How to complete this task
Nothing outside the stretch is wanted. Repeat exactly the lines of the listing below from the one that contains "Festival of the Forks (94, 126)" through the one that contains "[Whatsapp] (110, 885)", both ends included.

Data records
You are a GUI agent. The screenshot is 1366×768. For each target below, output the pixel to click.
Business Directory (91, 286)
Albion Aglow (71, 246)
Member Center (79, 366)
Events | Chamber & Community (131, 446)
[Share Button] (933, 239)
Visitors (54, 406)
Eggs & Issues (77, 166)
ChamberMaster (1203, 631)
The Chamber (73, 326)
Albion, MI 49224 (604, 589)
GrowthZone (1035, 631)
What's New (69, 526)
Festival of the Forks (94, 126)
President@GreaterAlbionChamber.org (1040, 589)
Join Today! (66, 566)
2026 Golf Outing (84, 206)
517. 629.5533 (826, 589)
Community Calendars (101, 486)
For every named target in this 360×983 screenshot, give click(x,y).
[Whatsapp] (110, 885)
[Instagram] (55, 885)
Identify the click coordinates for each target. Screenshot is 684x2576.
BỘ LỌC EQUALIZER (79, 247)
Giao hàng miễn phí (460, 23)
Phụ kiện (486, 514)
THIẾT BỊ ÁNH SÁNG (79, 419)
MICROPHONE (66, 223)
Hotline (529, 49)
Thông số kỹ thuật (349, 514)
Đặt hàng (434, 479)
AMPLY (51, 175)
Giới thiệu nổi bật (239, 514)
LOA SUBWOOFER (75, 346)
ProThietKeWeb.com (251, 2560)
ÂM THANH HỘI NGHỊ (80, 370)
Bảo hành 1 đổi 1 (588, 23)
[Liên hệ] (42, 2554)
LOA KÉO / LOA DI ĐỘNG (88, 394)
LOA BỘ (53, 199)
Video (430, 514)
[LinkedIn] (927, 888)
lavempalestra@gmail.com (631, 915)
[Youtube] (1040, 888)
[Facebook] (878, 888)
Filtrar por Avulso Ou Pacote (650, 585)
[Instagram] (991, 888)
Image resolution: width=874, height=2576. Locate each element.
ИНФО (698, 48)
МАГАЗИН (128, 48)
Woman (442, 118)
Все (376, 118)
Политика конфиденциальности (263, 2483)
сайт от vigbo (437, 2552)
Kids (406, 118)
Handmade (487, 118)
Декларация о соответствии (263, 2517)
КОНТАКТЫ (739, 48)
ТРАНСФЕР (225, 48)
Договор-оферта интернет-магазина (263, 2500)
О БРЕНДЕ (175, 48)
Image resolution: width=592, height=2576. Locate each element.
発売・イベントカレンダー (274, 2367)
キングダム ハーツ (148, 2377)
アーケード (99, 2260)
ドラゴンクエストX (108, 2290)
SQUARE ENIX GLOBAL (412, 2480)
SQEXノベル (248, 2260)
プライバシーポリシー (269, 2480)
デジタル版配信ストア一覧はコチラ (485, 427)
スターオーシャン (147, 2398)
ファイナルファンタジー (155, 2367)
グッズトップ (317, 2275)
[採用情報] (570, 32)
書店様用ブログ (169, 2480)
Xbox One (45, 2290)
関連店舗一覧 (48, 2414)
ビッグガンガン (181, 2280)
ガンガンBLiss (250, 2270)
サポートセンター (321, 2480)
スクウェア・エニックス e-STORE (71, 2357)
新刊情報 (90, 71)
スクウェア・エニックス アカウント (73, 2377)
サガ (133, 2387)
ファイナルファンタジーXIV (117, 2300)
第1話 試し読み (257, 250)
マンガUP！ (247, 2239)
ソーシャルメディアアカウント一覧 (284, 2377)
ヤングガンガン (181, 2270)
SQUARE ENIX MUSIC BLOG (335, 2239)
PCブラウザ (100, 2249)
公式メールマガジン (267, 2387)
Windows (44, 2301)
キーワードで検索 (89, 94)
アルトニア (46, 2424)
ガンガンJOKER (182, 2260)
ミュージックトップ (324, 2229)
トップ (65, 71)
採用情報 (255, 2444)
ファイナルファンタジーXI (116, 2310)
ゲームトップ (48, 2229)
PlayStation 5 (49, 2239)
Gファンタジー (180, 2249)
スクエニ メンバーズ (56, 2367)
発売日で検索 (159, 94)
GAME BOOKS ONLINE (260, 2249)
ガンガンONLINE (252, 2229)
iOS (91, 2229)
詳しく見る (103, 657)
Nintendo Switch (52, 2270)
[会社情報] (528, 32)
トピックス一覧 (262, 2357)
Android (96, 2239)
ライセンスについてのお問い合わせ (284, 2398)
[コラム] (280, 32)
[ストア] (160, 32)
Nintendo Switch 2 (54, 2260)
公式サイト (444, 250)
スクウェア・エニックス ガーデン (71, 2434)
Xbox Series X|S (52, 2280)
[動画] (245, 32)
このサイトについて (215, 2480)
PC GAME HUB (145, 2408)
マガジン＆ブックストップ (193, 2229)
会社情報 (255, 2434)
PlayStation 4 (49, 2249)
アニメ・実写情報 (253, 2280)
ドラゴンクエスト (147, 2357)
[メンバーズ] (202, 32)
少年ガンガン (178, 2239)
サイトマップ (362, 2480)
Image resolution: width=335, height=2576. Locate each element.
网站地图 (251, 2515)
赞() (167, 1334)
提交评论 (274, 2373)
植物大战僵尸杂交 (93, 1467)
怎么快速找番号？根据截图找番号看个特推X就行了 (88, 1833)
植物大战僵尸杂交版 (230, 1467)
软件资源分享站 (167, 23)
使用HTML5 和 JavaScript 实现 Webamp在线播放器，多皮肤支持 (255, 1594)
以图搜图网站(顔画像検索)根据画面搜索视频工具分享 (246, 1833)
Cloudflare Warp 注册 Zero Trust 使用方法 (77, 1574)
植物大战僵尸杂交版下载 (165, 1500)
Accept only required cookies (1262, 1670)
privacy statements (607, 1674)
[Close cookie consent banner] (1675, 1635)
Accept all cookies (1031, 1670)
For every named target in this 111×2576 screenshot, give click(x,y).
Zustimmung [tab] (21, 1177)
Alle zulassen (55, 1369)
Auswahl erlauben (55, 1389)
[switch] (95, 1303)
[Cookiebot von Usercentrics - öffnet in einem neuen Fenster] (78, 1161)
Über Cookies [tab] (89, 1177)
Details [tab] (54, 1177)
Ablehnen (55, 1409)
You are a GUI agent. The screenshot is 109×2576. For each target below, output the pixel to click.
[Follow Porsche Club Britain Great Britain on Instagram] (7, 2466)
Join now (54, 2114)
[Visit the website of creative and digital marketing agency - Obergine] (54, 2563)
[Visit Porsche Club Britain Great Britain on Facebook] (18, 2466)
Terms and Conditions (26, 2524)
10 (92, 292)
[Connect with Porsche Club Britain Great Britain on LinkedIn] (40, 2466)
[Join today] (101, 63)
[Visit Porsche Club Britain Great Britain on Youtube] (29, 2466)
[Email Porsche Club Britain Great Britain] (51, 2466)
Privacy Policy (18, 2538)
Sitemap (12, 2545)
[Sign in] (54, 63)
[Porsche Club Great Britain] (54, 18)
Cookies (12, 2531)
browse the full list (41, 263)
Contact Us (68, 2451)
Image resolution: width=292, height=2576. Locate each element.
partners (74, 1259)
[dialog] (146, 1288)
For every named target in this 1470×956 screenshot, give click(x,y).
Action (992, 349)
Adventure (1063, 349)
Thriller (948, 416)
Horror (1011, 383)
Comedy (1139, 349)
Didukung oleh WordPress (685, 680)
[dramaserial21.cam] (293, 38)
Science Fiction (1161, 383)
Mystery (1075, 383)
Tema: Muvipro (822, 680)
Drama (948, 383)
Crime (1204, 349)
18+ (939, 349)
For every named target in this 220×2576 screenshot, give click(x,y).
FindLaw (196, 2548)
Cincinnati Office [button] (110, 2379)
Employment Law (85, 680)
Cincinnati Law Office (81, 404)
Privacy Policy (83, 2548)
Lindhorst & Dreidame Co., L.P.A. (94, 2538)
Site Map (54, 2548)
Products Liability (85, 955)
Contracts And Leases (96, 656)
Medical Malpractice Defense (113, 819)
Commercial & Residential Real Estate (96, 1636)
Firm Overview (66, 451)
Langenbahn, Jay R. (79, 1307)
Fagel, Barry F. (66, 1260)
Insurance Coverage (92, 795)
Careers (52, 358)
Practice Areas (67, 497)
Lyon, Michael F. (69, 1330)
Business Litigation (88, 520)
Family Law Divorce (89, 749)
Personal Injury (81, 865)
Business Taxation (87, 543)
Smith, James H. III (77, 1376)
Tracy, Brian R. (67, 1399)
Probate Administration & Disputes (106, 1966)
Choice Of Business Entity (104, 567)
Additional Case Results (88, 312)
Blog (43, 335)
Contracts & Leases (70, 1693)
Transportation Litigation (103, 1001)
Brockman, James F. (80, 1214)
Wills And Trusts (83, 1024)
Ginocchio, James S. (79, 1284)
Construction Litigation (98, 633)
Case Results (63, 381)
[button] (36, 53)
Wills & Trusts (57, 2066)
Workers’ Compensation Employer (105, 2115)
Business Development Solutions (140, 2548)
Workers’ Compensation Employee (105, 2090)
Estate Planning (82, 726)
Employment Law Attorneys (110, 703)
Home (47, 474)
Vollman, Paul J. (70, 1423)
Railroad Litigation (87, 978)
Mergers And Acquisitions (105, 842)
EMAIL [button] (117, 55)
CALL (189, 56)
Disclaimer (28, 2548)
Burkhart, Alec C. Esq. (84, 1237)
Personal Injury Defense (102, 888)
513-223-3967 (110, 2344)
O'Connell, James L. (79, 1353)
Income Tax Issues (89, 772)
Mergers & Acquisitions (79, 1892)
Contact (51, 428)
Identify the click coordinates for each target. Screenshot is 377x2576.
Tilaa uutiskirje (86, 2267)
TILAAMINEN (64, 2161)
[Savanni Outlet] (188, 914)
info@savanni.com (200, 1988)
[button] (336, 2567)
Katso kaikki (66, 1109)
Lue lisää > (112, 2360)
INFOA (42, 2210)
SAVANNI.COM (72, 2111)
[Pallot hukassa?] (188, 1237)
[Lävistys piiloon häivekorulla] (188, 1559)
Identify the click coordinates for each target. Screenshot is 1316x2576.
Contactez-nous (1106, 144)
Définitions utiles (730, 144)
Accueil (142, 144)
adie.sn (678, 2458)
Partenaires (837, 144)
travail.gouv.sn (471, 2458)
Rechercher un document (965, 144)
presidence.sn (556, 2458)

Solution to the exercise
Festival of the Forks (94, 126)
President@GreaterAlbionChamber.org (1040, 589)
Join Today! (66, 566)
2026 Golf Outing (84, 206)
517. 629.5533 (826, 589)
Community Calendars (101, 486)
For every named target in this 360×983 screenshot, give click(x,y).
[Whatsapp] (110, 885)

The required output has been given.